Mandela’s reconfiguration of South Africa’s story of ‘origin’, his recounting of the story and history of its laws, his re-signification of the meanings of juridical concepts such as legality, criminality, equality, the rule of law, violence, communism, democracy, etc. is evidence of a certain genealogical logic at work in his defence.25 He denounces the absurdities of Apartheid’s legal order and the false legalism of his trials; he both invokes and protests rights, in a move that Foucault referred to as the ‘simultaneous declaration of war and of rights.’26 Mandela’s deployment of Apartheid’s own rules against those who own them, re-functioning them (to use the Brechtian term), so as to expose the violent underside of legal rules is characteristic of a genealogical mobilization of ‘effective history’.27


Consistent with this genealogical sensibility, Mandela conceives the struggles and confrontations within Apartheid laws, institutions and the social sphere in terms of a race-war that divides the South African body politic along a racial line.28 More over, just as Foucault’s genealogical analysis of power29 draws on a reformulation of Carl Von Clausewitz’s classic aphorism – ‘war is a mere continuation of policy by other means’ – Mandela viewed his trial as a continuation of the battle by a legal means.
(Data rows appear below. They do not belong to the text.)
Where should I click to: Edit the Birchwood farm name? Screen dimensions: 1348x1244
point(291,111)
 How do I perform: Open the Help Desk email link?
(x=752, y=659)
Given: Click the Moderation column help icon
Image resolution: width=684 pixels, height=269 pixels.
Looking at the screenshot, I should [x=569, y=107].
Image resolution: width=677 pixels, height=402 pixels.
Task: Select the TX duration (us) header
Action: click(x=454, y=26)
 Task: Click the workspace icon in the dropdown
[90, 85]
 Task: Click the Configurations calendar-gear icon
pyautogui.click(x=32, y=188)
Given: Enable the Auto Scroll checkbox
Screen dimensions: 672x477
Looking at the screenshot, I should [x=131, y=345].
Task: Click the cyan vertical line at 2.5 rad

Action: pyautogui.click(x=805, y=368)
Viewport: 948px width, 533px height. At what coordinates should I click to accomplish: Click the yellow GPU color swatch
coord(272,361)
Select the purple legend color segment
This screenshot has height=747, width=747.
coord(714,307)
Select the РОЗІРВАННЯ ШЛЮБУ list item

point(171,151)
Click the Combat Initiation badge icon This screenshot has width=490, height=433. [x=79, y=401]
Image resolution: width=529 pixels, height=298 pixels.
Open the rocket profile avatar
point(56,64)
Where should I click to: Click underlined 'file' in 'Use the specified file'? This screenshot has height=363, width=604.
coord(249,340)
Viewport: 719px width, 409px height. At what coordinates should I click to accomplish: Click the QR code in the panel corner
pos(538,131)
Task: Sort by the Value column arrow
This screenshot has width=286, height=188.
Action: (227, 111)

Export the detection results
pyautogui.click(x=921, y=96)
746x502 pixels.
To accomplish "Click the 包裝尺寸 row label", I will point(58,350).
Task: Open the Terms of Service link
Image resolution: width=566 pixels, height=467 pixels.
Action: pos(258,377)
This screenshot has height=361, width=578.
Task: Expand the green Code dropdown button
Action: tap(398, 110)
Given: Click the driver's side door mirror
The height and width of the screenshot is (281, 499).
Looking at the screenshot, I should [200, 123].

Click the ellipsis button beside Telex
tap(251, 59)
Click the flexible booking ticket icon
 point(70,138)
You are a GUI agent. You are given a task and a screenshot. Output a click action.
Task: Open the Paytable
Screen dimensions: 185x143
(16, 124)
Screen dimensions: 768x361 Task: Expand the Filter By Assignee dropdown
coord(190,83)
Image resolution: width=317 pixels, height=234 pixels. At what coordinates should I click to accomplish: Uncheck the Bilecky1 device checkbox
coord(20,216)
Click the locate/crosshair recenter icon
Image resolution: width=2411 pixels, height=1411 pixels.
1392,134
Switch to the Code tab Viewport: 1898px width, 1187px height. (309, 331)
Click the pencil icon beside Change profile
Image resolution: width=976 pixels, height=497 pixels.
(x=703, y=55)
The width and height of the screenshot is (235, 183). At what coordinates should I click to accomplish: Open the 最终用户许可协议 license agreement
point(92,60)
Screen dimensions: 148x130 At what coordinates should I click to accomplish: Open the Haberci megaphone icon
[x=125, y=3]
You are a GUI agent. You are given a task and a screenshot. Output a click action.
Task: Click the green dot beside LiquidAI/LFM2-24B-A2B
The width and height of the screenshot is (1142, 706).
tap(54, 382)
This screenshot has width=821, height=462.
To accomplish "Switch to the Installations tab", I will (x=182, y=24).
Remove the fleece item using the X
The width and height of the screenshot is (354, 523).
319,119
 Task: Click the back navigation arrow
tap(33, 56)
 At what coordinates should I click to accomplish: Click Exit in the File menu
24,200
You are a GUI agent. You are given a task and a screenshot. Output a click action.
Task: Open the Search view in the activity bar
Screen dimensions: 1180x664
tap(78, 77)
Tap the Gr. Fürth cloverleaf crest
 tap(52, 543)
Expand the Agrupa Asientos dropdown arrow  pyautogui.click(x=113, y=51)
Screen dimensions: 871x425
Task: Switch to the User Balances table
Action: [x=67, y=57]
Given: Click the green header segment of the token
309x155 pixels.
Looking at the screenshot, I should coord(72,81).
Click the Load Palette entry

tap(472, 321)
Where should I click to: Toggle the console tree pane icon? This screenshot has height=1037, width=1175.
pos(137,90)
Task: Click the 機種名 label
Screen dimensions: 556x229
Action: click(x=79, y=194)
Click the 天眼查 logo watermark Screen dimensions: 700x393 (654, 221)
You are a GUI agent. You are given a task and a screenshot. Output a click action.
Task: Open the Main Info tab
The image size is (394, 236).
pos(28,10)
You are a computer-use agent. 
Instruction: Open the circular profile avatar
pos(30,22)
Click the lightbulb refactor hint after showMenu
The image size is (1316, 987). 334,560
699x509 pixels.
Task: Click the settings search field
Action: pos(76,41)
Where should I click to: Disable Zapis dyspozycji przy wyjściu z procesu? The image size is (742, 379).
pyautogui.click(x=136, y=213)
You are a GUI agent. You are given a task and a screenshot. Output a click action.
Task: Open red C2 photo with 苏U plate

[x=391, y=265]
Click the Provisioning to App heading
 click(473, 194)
Indeed, Mandela makes this logic more explicit when he referred to ‘the classic work of Clausewitz’ in the Rivonia trial as one of the intellectual thoughts that shaped his political philosophies.30 He said: ‘The Court will see that I attempted to examine all types of authority on the subject – from the East and from the West, going back to the classic work of Clausewitz, and covering such a variety as Mao Tse Tung and Che Guevara.’31


I further argue that Mandela’s strategy of resistance is clearly performative. By exposing the hidden violence that marks the moment of origin, by revealing the performative coup de force that unsettles the law from within, he counters the original performative with a new performative, a fiction with a fiction, to create an occasion for interruption. By referring to a higher law, what Derrida calls ‘the law of laws’, the law to come, that law which is responsive to the ethic of justice and responsibility, he performatively brings into being a new standard of justice that always interrupts the law and opens it up to ‘the incalculable singular demand of justice beyond circumscription by the law’.32 Since his intervention is aimed at creating conditions of possibility for change and transformation, his genealogies are not merely diagnostic. They are reconstructive and transformative. It is here, where genealogy engages in reconstruction and transformation that it takes a performative turn.


Although appeal to humanist ideals of reason, freedom, liberation, truth and democracy are pervasive in his defences and elsewhere in his writings, Mandela’s mode of critique and struggle are both performative and genealogical.33 In both the Incitement and the Rivonia trials, we see forms of critique and political struggle that are genealogical and performative. Without abandoning Enlightenment values of rights and political liberty, Mandela’s scrupulous excavation of the constitutive and regulative conditions of Apartheid law takes a genealogical and performative turn.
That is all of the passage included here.